> How to complete this task
Copy each entry below exactly as it appears.
= = = =
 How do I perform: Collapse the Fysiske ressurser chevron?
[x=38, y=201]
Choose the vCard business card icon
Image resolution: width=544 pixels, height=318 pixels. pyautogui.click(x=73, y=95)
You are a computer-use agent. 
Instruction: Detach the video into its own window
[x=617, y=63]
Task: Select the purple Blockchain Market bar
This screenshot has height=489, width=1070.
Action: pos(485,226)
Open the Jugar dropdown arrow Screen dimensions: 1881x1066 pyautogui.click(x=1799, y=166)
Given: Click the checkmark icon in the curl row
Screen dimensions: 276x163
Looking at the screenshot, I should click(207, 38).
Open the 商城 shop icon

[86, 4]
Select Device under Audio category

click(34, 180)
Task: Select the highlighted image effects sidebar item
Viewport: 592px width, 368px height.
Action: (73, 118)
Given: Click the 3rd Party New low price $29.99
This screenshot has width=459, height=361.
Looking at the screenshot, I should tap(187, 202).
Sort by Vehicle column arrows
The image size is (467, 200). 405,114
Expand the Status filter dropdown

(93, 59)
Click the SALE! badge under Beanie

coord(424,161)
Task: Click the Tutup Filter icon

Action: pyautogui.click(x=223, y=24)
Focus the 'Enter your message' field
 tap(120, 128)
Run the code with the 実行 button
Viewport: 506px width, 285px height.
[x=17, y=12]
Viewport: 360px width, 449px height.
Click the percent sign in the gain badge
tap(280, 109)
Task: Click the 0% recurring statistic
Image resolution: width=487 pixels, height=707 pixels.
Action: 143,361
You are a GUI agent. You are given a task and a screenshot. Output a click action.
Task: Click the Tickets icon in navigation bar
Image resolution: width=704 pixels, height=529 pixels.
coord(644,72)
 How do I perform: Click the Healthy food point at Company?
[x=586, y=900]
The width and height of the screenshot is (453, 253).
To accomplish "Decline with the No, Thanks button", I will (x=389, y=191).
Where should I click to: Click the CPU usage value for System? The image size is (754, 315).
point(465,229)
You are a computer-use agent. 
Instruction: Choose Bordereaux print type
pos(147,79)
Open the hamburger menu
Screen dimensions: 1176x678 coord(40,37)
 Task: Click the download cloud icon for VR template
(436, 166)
= = = =
> Solution to this problem
 How do I perform: Collapse the Fysiske ressurser chevron?
[x=38, y=201]
Choose the vCard business card icon
Image resolution: width=544 pixels, height=318 pixels. pyautogui.click(x=73, y=95)
You are a computer-use agent. 
Instruction: Detach the video into its own window
[x=617, y=63]
Task: Select the purple Blockchain Market bar
This screenshot has height=489, width=1070.
Action: pos(485,226)
Open the Jugar dropdown arrow Screen dimensions: 1881x1066 pyautogui.click(x=1799, y=166)
Given: Click the checkmark icon in the curl row
Screen dimensions: 276x163
Looking at the screenshot, I should click(207, 38).
Open the 商城 shop icon

[86, 4]
Select Device under Audio category

click(34, 180)
Task: Select the highlighted image effects sidebar item
Viewport: 592px width, 368px height.
Action: (73, 118)
Given: Click the 3rd Party New low price $29.99
This screenshot has width=459, height=361.
Looking at the screenshot, I should tap(187, 202).
Sort by Vehicle column arrows
The image size is (467, 200). 405,114
Expand the Status filter dropdown

(93, 59)
Click the SALE! badge under Beanie

coord(424,161)
Task: Click the Tutup Filter icon

Action: pyautogui.click(x=223, y=24)
Focus the 'Enter your message' field
 tap(120, 128)
Run the code with the 実行 button
Viewport: 506px width, 285px height.
[x=17, y=12]
Viewport: 360px width, 449px height.
Click the percent sign in the gain badge
tap(280, 109)
Task: Click the 0% recurring statistic
Image resolution: width=487 pixels, height=707 pixels.
Action: 143,361
You are a GUI agent. You are given a task and a screenshot. Output a click action.
Task: Click the Tickets icon in navigation bar
Image resolution: width=704 pixels, height=529 pixels.
coord(644,72)
 How do I perform: Click the Healthy food point at Company?
[x=586, y=900]
The width and height of the screenshot is (453, 253).
To accomplish "Decline with the No, Thanks button", I will (x=389, y=191).
Where should I click to: Click the CPU usage value for System? The image size is (754, 315).
point(465,229)
You are a computer-use agent. 
Instruction: Choose Bordereaux print type
pos(147,79)
Open the hamburger menu
Screen dimensions: 1176x678 coord(40,37)
 Task: Click the download cloud icon for VR template
(436, 166)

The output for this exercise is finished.